Saat aku berada di sekolah, simbah membuat rengginang. Setelah rengginang selesai, beliau lalu membuat 'besek'. Besek adalah kerajinan yang berasal dari bambu. Biasanya dipakai buat tempat makanan saat kenduri.

Proses membuat besek sangat kompleks, mulai dari 'Irat', 'nyisiki', 'nganam', 'mbalikke', dan 'mbratili'. Tuh kan, rumit. Kalian paham maksud istilah-istilah tersebut? Perlu dijelaskan? DM sist!

Saat istirahat tiba, aku sering balik lagi ke rumah, karena uang saku sudah habis buat jajan, namun aku masih lapar. Aku biasanya langsung 'mendobrak' pintu sambil berteriak keras.

"MBAH! ONO PANGANAN OPO!!!??"
Simbahku yang tengah membuat besek, biasanya hanya geleng-geleng sambil menanggapi seperti biasanya.

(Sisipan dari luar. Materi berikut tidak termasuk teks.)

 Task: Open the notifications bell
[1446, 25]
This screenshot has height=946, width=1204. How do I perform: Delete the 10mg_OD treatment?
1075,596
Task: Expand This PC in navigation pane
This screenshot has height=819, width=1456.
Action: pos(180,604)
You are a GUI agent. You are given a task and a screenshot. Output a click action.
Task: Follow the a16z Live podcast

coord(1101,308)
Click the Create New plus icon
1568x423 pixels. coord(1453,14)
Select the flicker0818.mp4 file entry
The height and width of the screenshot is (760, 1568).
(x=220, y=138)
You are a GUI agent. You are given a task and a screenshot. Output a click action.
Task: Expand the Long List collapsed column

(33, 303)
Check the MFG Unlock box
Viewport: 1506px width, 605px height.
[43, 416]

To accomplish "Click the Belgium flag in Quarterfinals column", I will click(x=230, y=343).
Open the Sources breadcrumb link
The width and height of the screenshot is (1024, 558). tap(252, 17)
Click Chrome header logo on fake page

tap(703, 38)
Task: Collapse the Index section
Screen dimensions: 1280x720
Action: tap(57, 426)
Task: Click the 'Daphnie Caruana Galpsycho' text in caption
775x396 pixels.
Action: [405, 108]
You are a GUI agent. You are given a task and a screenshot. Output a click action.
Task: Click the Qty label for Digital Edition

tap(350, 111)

"Golek'ono dhewe neng lemari, Yon!"
Lalu dimulailah operasi 'tangkap panganan' di lemari. Kadang aku menemukan Rengginang, kadang menemukan Onde-onde, namun sering pula aku tak menemukan apa-apa.

Tangkapan besar panganan, biasanya terjadi di pasaran bernama Pahing. Terkadang jika hari Pahing tiba, beliau suka belanja di pasar. Untuk membeli beras ketan, atau menjual ayam. Aku sangat suka hari di mana Simbah pergi ke pasar di saat Pahing. Soalnya selalu ada makanan enak di tenggok yang ia bawa.

Jajanan pasar yang sering ia beli adalah Jenang Gendul. Semacam bubur diberi kuah gula jawa dengan campuran sagu dan santan. Rasanya enak. Kadang Simbah membeli Onde-onde dan Mentho. Ketiganya bagai durian runtuh bagi seorang bocah berambut kriting yang selalu kelaparan.